#### Activity:
The expected output is the line bearing "Click inside the" followed by all remaining lines of the records, each restated word for word.

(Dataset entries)
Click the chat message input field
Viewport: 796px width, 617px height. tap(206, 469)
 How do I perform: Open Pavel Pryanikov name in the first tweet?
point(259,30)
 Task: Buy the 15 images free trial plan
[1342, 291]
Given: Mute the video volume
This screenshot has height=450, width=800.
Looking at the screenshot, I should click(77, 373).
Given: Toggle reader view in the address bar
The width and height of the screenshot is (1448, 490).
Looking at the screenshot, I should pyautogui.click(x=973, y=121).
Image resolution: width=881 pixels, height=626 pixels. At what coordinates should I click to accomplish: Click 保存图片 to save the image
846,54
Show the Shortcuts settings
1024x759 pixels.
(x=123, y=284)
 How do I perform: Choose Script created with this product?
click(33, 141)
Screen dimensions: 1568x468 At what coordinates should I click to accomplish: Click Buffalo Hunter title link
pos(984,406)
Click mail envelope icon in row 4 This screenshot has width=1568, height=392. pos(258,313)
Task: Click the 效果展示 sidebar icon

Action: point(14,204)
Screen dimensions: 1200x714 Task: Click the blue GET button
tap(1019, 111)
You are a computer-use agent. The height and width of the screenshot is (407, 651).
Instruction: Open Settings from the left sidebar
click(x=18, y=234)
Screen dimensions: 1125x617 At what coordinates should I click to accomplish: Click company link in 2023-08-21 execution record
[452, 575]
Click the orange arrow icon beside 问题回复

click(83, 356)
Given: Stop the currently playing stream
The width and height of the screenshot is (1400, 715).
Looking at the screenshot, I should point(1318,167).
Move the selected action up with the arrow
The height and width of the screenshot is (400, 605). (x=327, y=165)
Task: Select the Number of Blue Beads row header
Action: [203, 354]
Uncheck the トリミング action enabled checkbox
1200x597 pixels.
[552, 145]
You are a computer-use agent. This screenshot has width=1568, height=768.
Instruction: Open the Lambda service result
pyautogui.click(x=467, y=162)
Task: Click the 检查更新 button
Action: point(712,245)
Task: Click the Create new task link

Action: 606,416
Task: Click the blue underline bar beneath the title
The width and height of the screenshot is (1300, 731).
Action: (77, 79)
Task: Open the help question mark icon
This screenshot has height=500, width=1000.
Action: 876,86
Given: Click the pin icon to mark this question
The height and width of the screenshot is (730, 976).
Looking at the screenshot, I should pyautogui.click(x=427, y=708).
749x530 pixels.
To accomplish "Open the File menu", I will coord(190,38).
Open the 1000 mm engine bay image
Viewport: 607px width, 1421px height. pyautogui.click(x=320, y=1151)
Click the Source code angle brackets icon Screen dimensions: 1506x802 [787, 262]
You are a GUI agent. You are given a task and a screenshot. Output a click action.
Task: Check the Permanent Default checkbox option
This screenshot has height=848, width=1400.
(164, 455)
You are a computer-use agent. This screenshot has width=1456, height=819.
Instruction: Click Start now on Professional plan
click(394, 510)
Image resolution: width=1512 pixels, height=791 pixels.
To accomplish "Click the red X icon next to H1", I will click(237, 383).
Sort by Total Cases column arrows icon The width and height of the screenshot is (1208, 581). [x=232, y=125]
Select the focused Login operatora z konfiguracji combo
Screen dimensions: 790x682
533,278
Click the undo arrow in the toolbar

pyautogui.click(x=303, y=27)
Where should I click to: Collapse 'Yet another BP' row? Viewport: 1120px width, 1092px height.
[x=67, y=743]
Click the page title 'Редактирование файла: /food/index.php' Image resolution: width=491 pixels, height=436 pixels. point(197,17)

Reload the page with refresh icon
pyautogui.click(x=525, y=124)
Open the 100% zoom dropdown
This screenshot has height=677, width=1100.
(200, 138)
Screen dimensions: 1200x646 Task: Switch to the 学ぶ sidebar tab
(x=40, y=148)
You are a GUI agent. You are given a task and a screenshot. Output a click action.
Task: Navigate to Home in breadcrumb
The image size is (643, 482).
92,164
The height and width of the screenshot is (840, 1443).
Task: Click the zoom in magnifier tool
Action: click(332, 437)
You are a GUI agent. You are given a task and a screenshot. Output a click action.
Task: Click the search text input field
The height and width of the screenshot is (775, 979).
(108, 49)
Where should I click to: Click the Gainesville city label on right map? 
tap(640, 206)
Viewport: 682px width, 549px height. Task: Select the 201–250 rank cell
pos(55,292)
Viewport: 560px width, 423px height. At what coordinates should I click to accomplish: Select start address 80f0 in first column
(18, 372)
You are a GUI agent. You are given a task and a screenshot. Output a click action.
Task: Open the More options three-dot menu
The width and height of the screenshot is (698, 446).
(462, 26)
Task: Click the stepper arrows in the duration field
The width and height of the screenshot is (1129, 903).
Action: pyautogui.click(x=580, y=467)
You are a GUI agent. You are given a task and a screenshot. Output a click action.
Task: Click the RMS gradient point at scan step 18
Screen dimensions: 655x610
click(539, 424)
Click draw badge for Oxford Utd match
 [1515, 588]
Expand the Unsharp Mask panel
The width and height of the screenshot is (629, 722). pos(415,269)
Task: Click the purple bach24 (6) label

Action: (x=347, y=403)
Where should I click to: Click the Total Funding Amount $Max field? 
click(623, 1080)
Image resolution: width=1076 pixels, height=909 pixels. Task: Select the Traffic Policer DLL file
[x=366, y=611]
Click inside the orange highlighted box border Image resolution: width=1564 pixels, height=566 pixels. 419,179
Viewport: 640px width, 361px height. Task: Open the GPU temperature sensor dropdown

#### Finished task:
Click inside the orange highlighted box border Image resolution: width=1564 pixels, height=566 pixels. 419,179
Viewport: 640px width, 361px height. Task: Open the GPU temperature sensor dropdown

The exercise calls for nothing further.